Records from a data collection
========================================================================

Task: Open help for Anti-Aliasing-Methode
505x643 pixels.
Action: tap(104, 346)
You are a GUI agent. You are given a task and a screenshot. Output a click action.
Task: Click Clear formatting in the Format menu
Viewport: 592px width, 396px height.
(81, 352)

========================================================================

Down to the last line, reproduce the entries above precisely.

Task: Open help for Anti-Aliasing-Methode
505x643 pixels.
Action: tap(104, 346)
You are a GUI agent. You are given a task and a screenshot. Output a click action.
Task: Click Clear formatting in the Format menu
Viewport: 592px width, 396px height.
(81, 352)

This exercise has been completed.